I was happy to find out that George created a compelling backstory for her spunky heroine Miyax, known to her penpal in San Francisco as Julie. As the book opens, the reader learns that Miyax has lost both her beloved parents and was married off at age 13 to a man named Daniel. Clearly, the marriage was an unhappy one, as Miyax has taken her chances in the Alaskan wilderness in order to escape it. Lost and alone, she attempts to join a pack of wolves in order to survive. Knowing that more will be revealed about Miyax’s past, as well as the anticipation of how she will survive once winter sets in, has kept me reading. George’s descriptions of Miyax’s attempts to communicate with the wolves are incredibly realistic and well-researched. The author’s lifetime of studying the ways of animals allows her to bring the wolves to life as characters that can hold their own against human ones.

Jean Craighead George had her own fascinating life story. She grew up with parents who were naturalists and spent most of her childhood days outdoors. As an adult, she became a journalist and was one of the first women to join the White House Press Corps. After her children were born, she made outdoor adventures a big part of her family’s life. The menagerie of wild animals that made a home in her house and yard provided inspiration for her books. She was opinionated and strongwilled when it came to her beliefs, which perhaps made it easier to stand her ground when Julie of the Wolves was challenged by censors.
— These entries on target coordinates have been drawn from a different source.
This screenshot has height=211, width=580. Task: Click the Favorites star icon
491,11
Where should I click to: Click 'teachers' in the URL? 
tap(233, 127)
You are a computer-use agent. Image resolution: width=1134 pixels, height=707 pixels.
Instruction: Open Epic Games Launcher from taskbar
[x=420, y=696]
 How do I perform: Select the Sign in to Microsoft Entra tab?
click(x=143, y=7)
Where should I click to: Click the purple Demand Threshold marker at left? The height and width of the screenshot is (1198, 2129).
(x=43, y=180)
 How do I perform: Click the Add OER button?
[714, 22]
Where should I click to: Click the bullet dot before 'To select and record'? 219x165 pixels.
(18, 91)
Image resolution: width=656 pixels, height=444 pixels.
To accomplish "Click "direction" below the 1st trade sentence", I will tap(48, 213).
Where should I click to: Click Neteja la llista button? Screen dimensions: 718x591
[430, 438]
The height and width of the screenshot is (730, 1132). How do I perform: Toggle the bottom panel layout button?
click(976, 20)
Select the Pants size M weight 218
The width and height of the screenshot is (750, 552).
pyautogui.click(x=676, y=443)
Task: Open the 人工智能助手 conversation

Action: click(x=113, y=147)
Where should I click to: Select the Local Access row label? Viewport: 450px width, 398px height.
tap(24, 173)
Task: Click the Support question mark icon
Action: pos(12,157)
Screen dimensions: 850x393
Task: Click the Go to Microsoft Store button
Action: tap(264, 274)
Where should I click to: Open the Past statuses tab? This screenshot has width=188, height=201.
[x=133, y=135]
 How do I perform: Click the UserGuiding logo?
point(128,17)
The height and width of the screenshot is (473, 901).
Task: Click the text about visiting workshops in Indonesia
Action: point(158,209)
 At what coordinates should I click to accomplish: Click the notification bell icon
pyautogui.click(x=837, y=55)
As I make my way through the list of “Books I Should Have Read” this summer, I hope to find more unexpected favorites like Julie of the Wolves.  A balanced reading diet can be made up of reading what we like as well as what is good for us, but for this librarian, the real pleasure comes when I find both in one novel.
‘Paige Binder’ is an elementary school librarian and former middle school teacher. This summer she will be buying her first Kindle and making her way through that list of award winners. We hope she will come back and tell us about her award winners reading adventure at the end of the summer!